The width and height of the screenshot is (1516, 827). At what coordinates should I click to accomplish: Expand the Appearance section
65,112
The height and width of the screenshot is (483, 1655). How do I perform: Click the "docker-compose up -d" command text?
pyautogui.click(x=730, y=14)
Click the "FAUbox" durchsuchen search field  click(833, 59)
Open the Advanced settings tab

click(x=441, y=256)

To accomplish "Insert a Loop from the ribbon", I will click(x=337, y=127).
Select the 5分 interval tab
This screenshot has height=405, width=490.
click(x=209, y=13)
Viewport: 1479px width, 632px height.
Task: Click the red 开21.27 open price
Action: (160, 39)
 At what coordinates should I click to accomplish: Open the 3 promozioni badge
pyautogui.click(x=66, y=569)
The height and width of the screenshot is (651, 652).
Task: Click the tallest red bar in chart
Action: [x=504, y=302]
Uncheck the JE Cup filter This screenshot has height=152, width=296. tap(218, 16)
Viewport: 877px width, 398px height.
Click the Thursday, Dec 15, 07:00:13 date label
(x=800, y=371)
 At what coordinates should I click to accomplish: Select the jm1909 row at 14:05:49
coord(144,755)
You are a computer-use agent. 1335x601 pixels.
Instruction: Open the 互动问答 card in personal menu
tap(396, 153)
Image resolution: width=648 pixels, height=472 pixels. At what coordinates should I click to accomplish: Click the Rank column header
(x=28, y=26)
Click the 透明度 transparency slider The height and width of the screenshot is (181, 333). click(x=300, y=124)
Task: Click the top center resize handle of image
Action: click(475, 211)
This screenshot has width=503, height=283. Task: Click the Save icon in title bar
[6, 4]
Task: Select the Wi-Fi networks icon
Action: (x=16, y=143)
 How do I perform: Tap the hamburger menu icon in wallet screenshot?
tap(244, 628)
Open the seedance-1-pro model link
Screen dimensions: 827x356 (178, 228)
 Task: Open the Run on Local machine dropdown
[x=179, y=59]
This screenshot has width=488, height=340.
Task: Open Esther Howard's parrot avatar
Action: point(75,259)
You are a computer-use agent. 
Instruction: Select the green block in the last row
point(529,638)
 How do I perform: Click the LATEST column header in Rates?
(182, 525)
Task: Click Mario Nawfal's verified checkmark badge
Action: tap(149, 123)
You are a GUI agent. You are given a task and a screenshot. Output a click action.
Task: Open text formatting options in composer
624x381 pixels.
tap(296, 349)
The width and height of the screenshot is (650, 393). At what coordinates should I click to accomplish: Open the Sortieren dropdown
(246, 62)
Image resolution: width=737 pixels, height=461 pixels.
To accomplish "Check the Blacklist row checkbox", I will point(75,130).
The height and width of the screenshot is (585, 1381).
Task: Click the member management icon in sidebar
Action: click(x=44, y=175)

What the task asks: Repeat the records above exactly, from the first line to the last.

Response:
The width and height of the screenshot is (1516, 827). At what coordinates should I click to accomplish: Expand the Appearance section
65,112
The height and width of the screenshot is (483, 1655). How do I perform: Click the "docker-compose up -d" command text?
pyautogui.click(x=730, y=14)
Click the "FAUbox" durchsuchen search field  click(833, 59)
Open the Advanced settings tab

click(x=441, y=256)

To accomplish "Insert a Loop from the ribbon", I will click(x=337, y=127).
Select the 5分 interval tab
This screenshot has height=405, width=490.
click(x=209, y=13)
Viewport: 1479px width, 632px height.
Task: Click the red 开21.27 open price
Action: (160, 39)
 At what coordinates should I click to accomplish: Open the 3 promozioni badge
pyautogui.click(x=66, y=569)
The height and width of the screenshot is (651, 652).
Task: Click the tallest red bar in chart
Action: [x=504, y=302]
Uncheck the JE Cup filter This screenshot has height=152, width=296. tap(218, 16)
Viewport: 877px width, 398px height.
Click the Thursday, Dec 15, 07:00:13 date label
(x=800, y=371)
 At what coordinates should I click to accomplish: Select the jm1909 row at 14:05:49
coord(144,755)
You are a computer-use agent. 1335x601 pixels.
Instruction: Open the 互动问答 card in personal menu
tap(396, 153)
Image resolution: width=648 pixels, height=472 pixels. At what coordinates should I click to accomplish: Click the Rank column header
(x=28, y=26)
Click the 透明度 transparency slider The height and width of the screenshot is (181, 333). click(x=300, y=124)
Task: Click the top center resize handle of image
Action: click(475, 211)
This screenshot has width=503, height=283. Task: Click the Save icon in title bar
[6, 4]
Task: Select the Wi-Fi networks icon
Action: (x=16, y=143)
 How do I perform: Tap the hamburger menu icon in wallet screenshot?
tap(244, 628)
Open the seedance-1-pro model link
Screen dimensions: 827x356 (178, 228)
 Task: Open the Run on Local machine dropdown
[x=179, y=59]
This screenshot has width=488, height=340.
Task: Open Esther Howard's parrot avatar
Action: point(75,259)
You are a computer-use agent. 
Instruction: Select the green block in the last row
point(529,638)
 How do I perform: Click the LATEST column header in Rates?
(182, 525)
Task: Click Mario Nawfal's verified checkmark badge
Action: tap(149, 123)
You are a GUI agent. You are given a task and a screenshot. Output a click action.
Task: Open text formatting options in composer
624x381 pixels.
tap(296, 349)
The width and height of the screenshot is (650, 393). At what coordinates should I click to accomplish: Open the Sortieren dropdown
(246, 62)
Image resolution: width=737 pixels, height=461 pixels.
To accomplish "Check the Blacklist row checkbox", I will point(75,130).
The height and width of the screenshot is (585, 1381).
Task: Click the member management icon in sidebar
Action: click(x=44, y=175)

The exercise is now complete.